- **DOCUMENT SECTION**
-- start --
Subject: transparent hugepage support documentation

From: Andrea Arcangeli <aarcange@redhat.com>

Documentation/vm/transhuge.txt

Signed-off-by: Andrea Arcangeli <aarcange@redhat.com>
---

diff --git a/Documentation/vm/transhuge.txt b/Documentation/vm/transhuge.txt
new file mode 100644
--- /dev/null
+++ b/Documentation/vm/transhuge.txt
@@ -0,0 +1,194 @@
+= Transparent Hugepage Support =
+
+== Objective ==
+
+Performance critical computing applications dealing with large memory
+working are already running on top of libhugetlbfs and in turn
+hugetlbfs. Transparent Hugepage Support is an alternative to
+libhugetlbfs that offers the same feature of libhugetlbfs but without
+the shortcomings of hugetlbfs (for KVM, JVM, HPC, even gcc etc..).
+
+In the future it can expand over the pagecache layer starting with
+tmpfs to reduce even further the hugetlbfs usages.
-- end --
- **DATA EXTRACT**
-- start --
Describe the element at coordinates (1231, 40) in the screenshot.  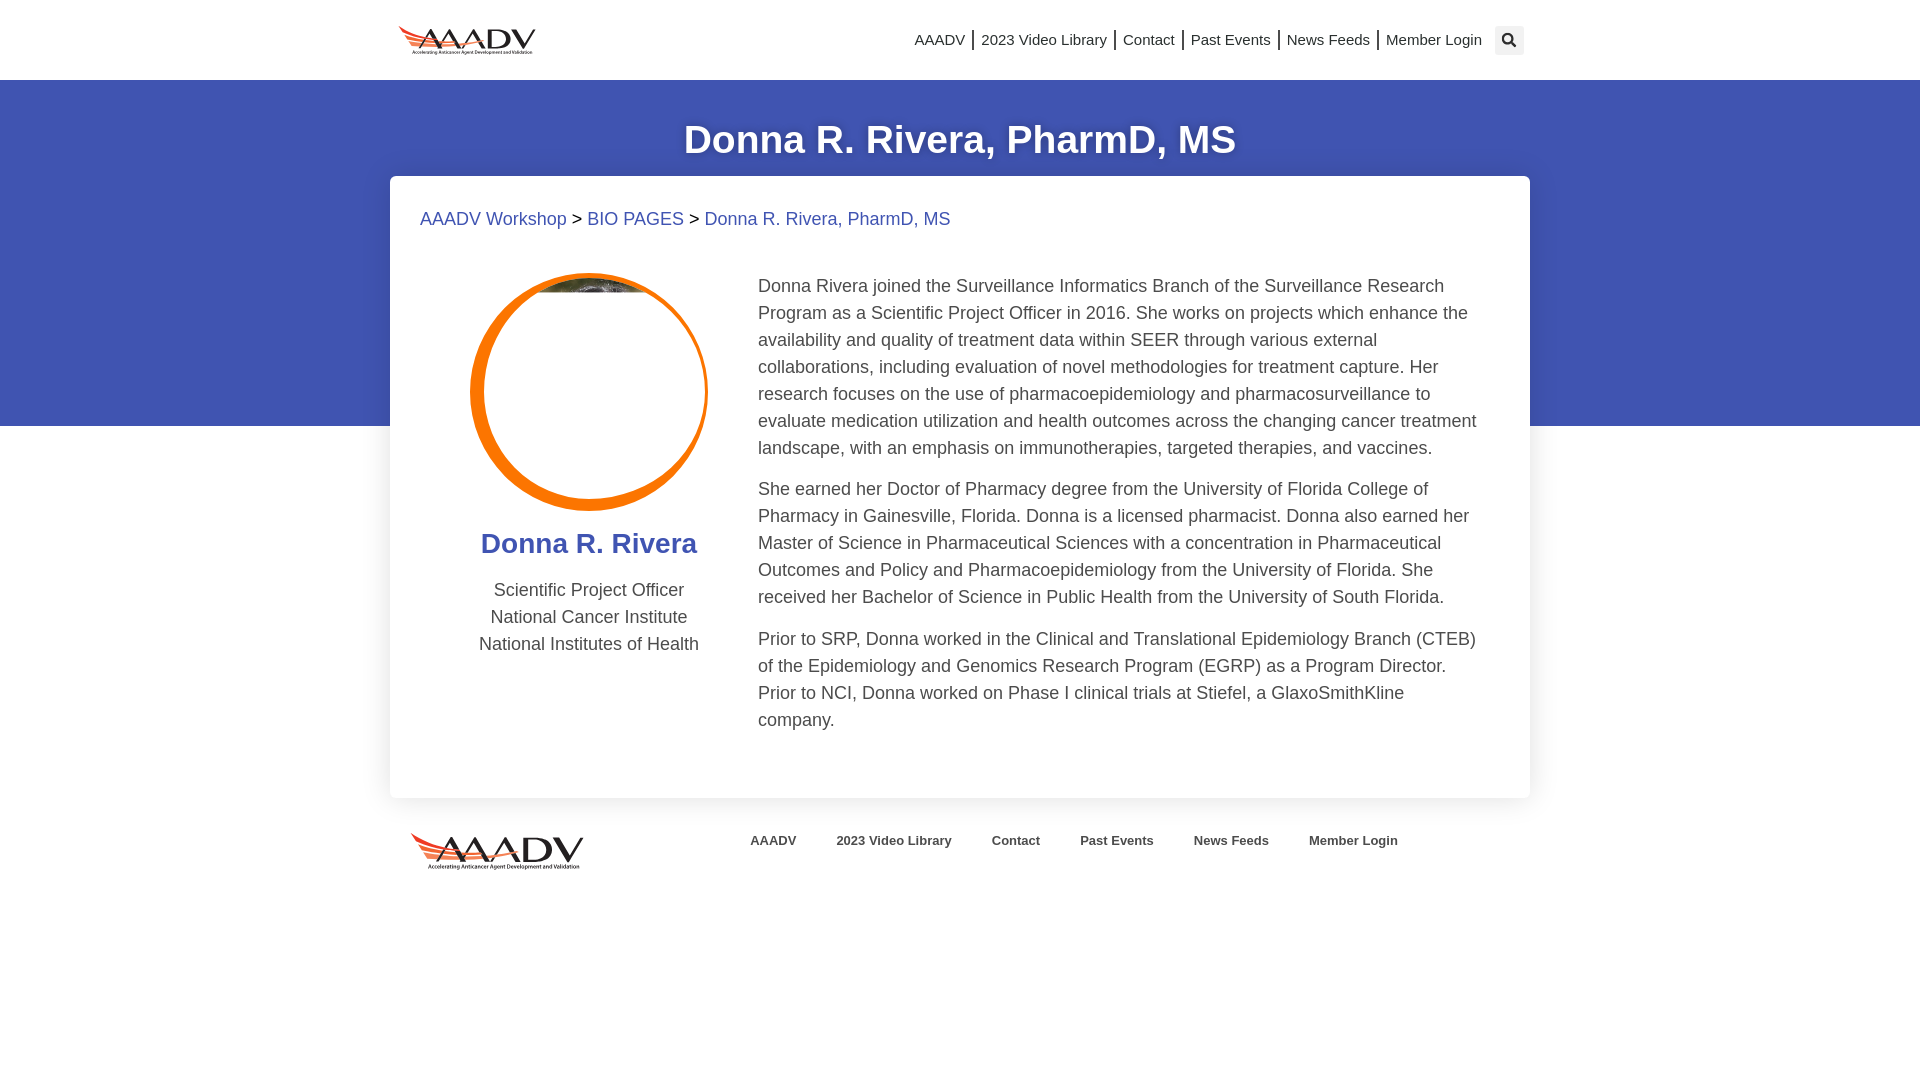
I see `Past Events` at that location. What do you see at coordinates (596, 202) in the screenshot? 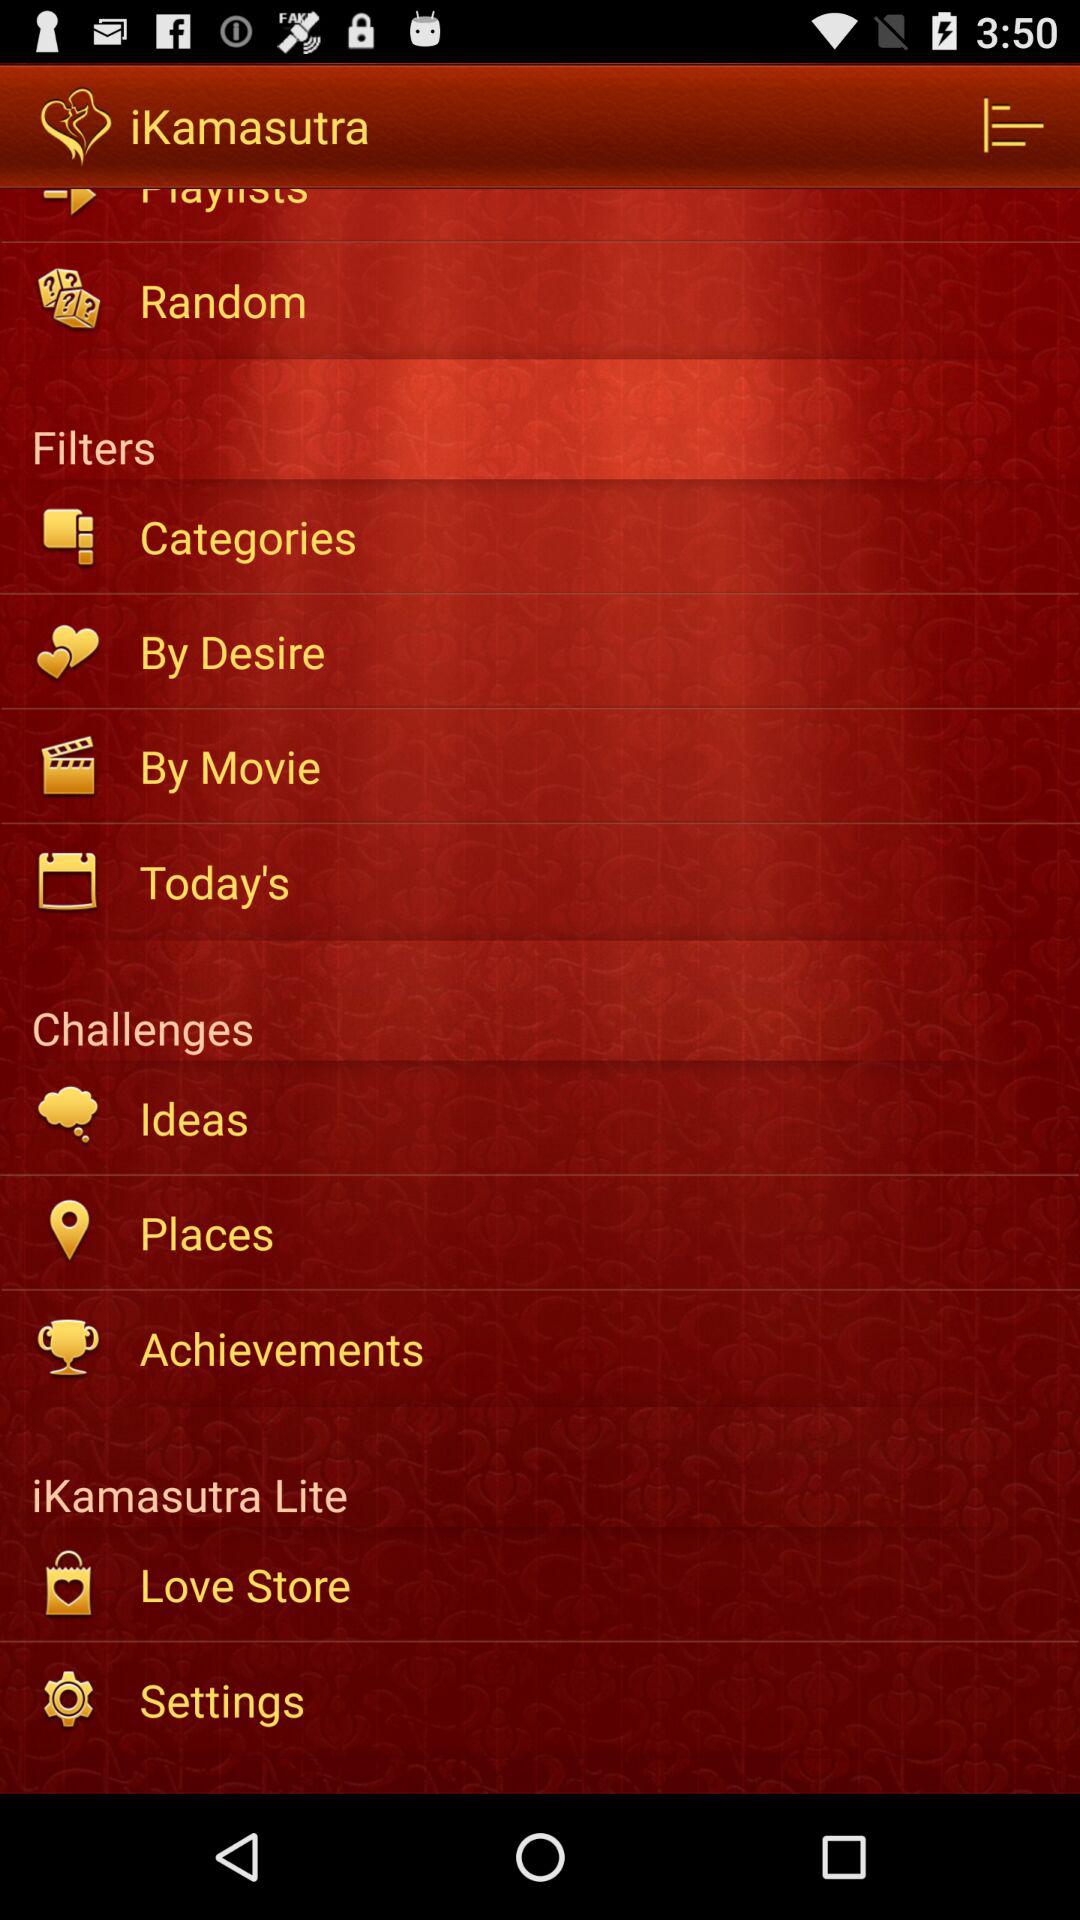
I see `flip until playlists icon` at bounding box center [596, 202].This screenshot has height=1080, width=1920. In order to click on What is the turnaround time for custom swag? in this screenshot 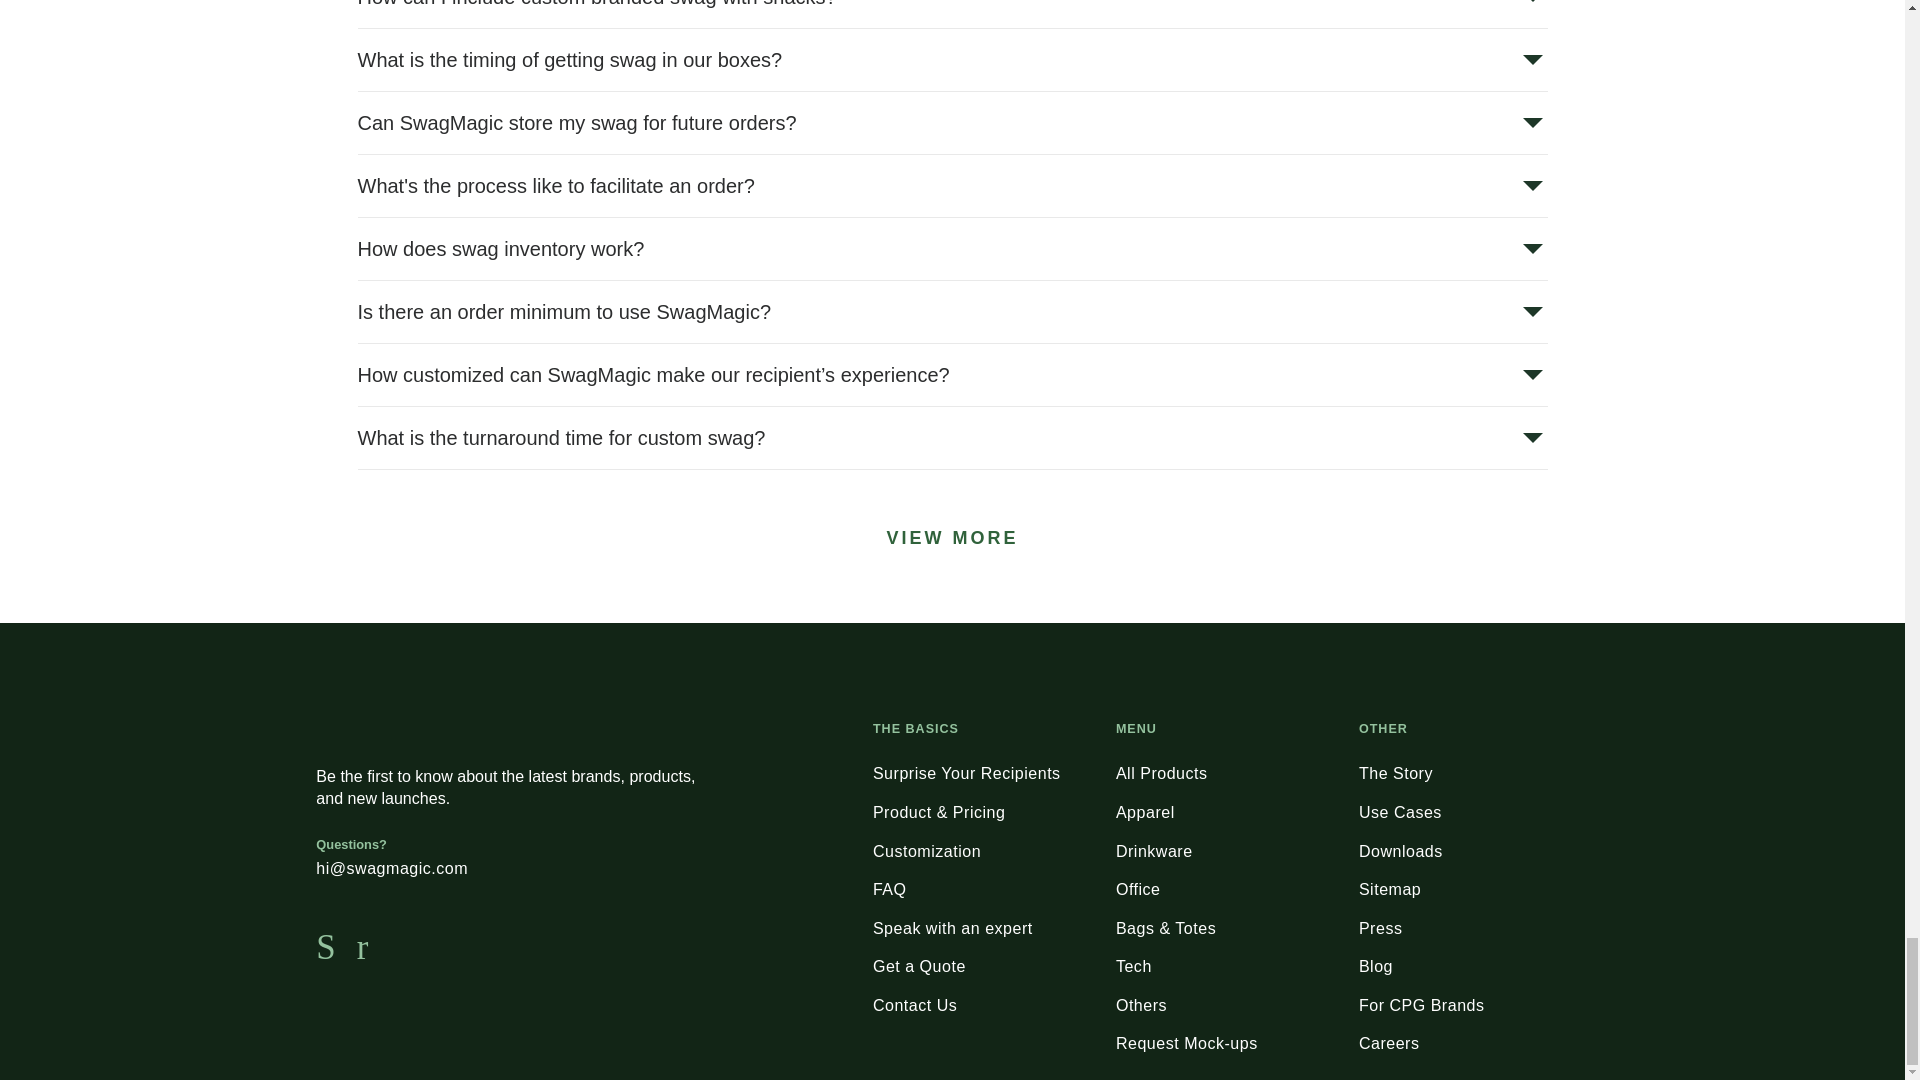, I will do `click(952, 438)`.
-- end --
- **DIRECTIONS**
- A) In the transparent hugepage documentation, over which layer could Transparent Hugepage Support expand in the future, and with what would that start?
- B) Retype the transparent hugepage documentation from "diff --git a/Documentation/vm/transhuge.txt" up to and including "even gcc etc..).".

- **ANSWERS**
- A) Over the pagecache layer, starting with tmpfs.

- B)
diff --git a/Documentation/vm/transhuge.txt b/Documentation/vm/transhuge.txt
new file mode 100644
--- /dev/null
+++ b/Documentation/vm/transhuge.txt
@@ -0,0 +1,194 @@
+= Transparent Hugepage Support =
+
+== Objective ==
+
+Performance critical computing applications dealing with large memory
+working are already running on top of libhugetlbfs and in turn
+hugetlbfs. Transparent Hugepage Support is an alternative to
+libhugetlbfs that offers the same feature of libhugetlbfs but without
+the shortcomings of hugetlbfs (for KVM, JVM, HPC, even gcc etc..).